====== EXERCISE TEXT ======
10 things to do by 60 for financial security

People are retiring early, yet living longer. It can be tough financing it. But if you're prepared, financial security can be achieved.

Two trends that are happening in Australia – retiring earlier and living longer – are creating funding headaches for hundreds of thousands of Australians.

Many who are retiring at 60 may have to potentially fund 30 years of retirement, possibly more. This challenge becomes even more acute when interest rates are low. I am constantly surprised how many retirees have no idea of the amount they spend each year, and therefore how long their savings will last.

However, for retirees, these numbers are crucial.

Paul Keating introduced compulsory superannuation in 1992, so most Australians will have at least 25 years of superannuation savings available to them to fund their retirement.

Most people would be surprised how little that amounts to, and how little income it generates when interest rates are low. In fact, the average superannuation balance for Australian men when they retire is $271,000, and for women $157,000. Invested at 3 per cent, these two figures yield only $8100 and $4710 a year – clearly inadequate for even the most frugal of people.

The reality is that most Australians are underfunded when it comes to retirement.

If you are nearing 60 and are thinking of retirement, here are 10 things you should do to make your retirement years as financially secure as possible.

  1. Know how long your savings will last: Most people find themselves underfunded in times of prolonged low interest rates. If you require $100,000 a year to live and interest rates are 5 per cent, you need $2 million in capital. If interest rates halve, you need double the capital for the same income. If you have to dip into your capital to meet living expenses, have a clear idea of how long your capital will last. As your capital diminishes, your interest earnings will fall accordingly.
  2. Clear all debt and pay off the mortgage: This seems an obvious thing to do, yet it is not unusual for older people to carry debt. Debt should be minimised, and a clear plan should be in place to pay it off as soon as possible.
  3. Lower your costs of living: Successive Australian governments have altered the asset and income tests for aged pensions in an attempt to make Australians more responsible for funding their own retirements. This trend is likely to continue. Currently, 30 per cent of retirees in Australia are self-funded, while 70 per cent draw a pension. 20 years ago, 80 per cent were drawing a pension. Lowering your costs of living will make funding your own retirement easier.
  4. Draw up a will and have good estate planning: Dying intestate (without a will) creates huge problems for the next-of-kin. Draw up a will and keep it current. Make sure your lawyer, accountant and executors have copies and ensure your family members know what your wishes are.
====== RECORDED INFORMATION ======
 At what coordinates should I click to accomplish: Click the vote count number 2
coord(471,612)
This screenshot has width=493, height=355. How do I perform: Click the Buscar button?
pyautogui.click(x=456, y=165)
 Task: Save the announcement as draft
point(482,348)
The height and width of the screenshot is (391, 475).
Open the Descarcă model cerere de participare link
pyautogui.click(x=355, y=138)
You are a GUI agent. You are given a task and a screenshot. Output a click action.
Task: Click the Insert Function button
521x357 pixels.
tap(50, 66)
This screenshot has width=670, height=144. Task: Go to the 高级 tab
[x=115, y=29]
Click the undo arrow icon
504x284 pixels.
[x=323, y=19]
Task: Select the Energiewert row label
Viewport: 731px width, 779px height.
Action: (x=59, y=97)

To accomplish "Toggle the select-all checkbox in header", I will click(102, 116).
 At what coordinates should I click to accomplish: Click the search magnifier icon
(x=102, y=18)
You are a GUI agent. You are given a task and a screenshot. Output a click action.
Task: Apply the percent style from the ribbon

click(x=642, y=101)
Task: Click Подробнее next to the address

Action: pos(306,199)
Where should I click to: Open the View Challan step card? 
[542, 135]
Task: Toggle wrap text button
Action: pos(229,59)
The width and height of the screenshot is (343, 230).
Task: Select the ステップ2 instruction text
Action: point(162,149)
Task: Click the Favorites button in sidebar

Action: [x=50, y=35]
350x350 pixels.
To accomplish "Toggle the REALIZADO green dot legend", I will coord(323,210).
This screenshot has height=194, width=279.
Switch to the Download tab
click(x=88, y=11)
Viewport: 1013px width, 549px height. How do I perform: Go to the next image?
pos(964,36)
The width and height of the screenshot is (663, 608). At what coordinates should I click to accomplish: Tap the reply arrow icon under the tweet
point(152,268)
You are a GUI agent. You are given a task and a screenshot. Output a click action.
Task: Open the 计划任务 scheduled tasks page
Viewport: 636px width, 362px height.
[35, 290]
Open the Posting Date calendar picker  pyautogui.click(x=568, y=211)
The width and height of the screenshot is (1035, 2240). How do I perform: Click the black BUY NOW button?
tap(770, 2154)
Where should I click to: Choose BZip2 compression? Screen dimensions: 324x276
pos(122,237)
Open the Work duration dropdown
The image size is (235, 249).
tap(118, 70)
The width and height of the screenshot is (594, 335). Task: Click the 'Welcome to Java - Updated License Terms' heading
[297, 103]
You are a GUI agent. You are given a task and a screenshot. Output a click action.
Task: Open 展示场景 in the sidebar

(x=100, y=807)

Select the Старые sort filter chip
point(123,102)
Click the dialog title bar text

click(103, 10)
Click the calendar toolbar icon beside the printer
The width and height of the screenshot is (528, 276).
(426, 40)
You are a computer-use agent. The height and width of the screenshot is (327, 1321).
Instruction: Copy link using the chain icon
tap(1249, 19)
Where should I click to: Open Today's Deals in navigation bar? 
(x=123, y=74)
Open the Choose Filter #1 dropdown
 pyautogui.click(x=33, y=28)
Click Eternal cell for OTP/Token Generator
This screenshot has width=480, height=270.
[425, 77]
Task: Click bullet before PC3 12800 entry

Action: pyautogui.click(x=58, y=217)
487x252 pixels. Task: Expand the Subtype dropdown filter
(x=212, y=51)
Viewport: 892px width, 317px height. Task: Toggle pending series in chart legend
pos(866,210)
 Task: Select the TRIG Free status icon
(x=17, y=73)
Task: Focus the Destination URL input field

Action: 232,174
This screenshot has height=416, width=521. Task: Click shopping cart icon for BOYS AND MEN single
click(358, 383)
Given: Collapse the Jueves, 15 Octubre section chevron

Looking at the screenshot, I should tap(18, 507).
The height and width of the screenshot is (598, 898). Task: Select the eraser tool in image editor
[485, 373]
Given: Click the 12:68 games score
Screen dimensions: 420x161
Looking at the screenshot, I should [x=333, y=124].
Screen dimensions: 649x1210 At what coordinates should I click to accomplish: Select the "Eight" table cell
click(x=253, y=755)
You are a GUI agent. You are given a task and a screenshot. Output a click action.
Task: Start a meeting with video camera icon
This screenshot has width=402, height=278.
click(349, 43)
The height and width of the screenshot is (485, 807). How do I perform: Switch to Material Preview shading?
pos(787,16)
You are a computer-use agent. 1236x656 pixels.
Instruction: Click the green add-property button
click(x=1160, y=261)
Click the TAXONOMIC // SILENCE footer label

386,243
======
■ REQUIRED TASKS
a) Using the retirement-finance article, answer each question:
(i) In what year was compulsory superannuation introduced?
(ii) What is the average superannuation balance for Australian women when they retire?
(iii) What percentage of retirees in Australia currently draw a pension?
b) Continue the retirement-finance article from its last line.

■ RESPONSES
a)
(i) 1992
(ii) $157,000
(iii) 70 per cent

b)
  5. Keep your advisers close: Make sure your lawyer and accountant know each other and understand their roles with regard to your financial affairs. Ideally, both should be younger than you. If your financial advisers are older than you, ask them to suggest colleagues to replace them.
  6. Maximise the value of the family home: Most people’s biggest asset is their home. Explore options of selling your home, downsizing, and funding your retirement through the proceeds. Retirees who work part-time can still make superannuation contributions, which attract lower tax rates.
  7. Look into retirement living options: Have a good understanding of the options available regarding retirement homes. Many people find retirement homes give them peace of mind, but there can be large financial commitments involved. Retirement living is a lifestyle choice but it can come at a substantial price.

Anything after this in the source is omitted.